By the end of the diaries, neither he nor the reader is any nearer to understanding the origins of his addiction. ("I don't know why I drink so much. I'm not unhappy…")

On the face of it, he led a blessed life. Born Richard Jenkins in a Welsh mining village, he left it at the age of two after the death of his mother and escaped his father's and grandfather's desperate lives on the coalface, moving to his sister's house in Port Talbot, where he was lovingly raised. At 16, he met his mentor, English teacher Philip Burton, one of those extraordinary polymaths who chose to lead their lives in obscurity. Their relationship, which gave the boy a superb education, culminated in the 19-year-old becoming Burton's ward, and taking his name.

From then on, against the background of the war and National Service, he moved from one charmed opportunity to another: after a six-month RAF course at Exeter College, Oxford, and demobilisation in 1947, when he was 22, he was signed up as an actor by the greatest producer of his day, Binkie Beaumont. By 1948, he had enjoyed West End and Broadway successes; the following year he made his first film; in 1951, he had his first classical success at Stratford; in 1952 he went to Hollywood, starring opposite Olivia de Havilland in ; the next year he had two legendary seasons at the Old Vic, which confirmed him as a great classical actor; soon after he was signed by Twentieth Century Fox. In 1957, at the age of 32, and only 10 years after he started acting, he had to become a tax exile because his earnings were so great; he continued to act on stage, creating the part of Arthur in the successful musical .

In 1962, he met Taylor, their relationship ignited, and together they became for many years the epitome of glamour, the starriest acting couple of their time.

++++++++++

### WRITTEN REQUEST A
Rewrite the passage on Burton's life between "By the end of" and "taking his name.", inclusive, changing "mentor" to "tutor".
### WRITTEN REQUEST B
Carry on the passage about Richard Burton's life from the point where it stops.
The material that follows was taken from a separate source.

### GIVEN DATA
++++++++++

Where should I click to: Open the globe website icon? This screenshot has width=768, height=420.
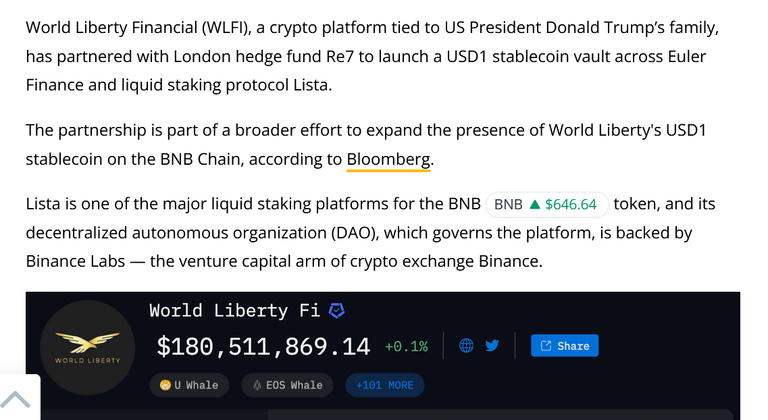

++++++++++

### FINAL RESULT A
By the end of the diaries, neither he nor the reader is any nearer to understanding the origins of his addiction. ("I don't know why I drink so much. I'm not unhappy…")

On the face of it, he led a blessed life. Born Richard Jenkins in a Welsh mining village, he left it at the age of two after the death of his mother and escaped his father's and grandfather's desperate lives on the coalface, moving to his sister's house in Port Talbot, where he was lovingly raised. At 16, he met his tutor, English teacher Philip Burton, one of those extraordinary polymaths who chose to lead their lives in obscurity. Their relationship, which gave the boy a superb education, culminated in the 19-year-old becoming Burton's ward, and taking his name.

### FINAL RESULT B
And all along, we learn from the diaries, Burton was hating every second of it. The acting, that is, not the life. "I like being famous" he cheerfully admits, and he certainly liked being rich (every so often he would stop to tot up his millions), but he detested acting. "I loathe, loathe, loathe acting … hate it, despise it, despise, for Christ's sake, it." Nothing annoyed him more than being asked by a journalist about "his first love, the stage". He berated one of them for not being able to understand "the indignity and the boredom of having to learn the writings of another man", and the situation in which "you are 43 years old, are fairly widely read", and have to "drag yourself off to work day after day with a long lingering regretful look behind you at the book you're interested in".

He dismissed the idea of dedication in actors: "Dedication is an invention of envious journalists. It's all right for your Paul Scofield, or Gielgud, or Larry Olivier, or John Neville to 'dedicate' their lives to the theatre, but, poor sods, no other f***er will allow them on the phone."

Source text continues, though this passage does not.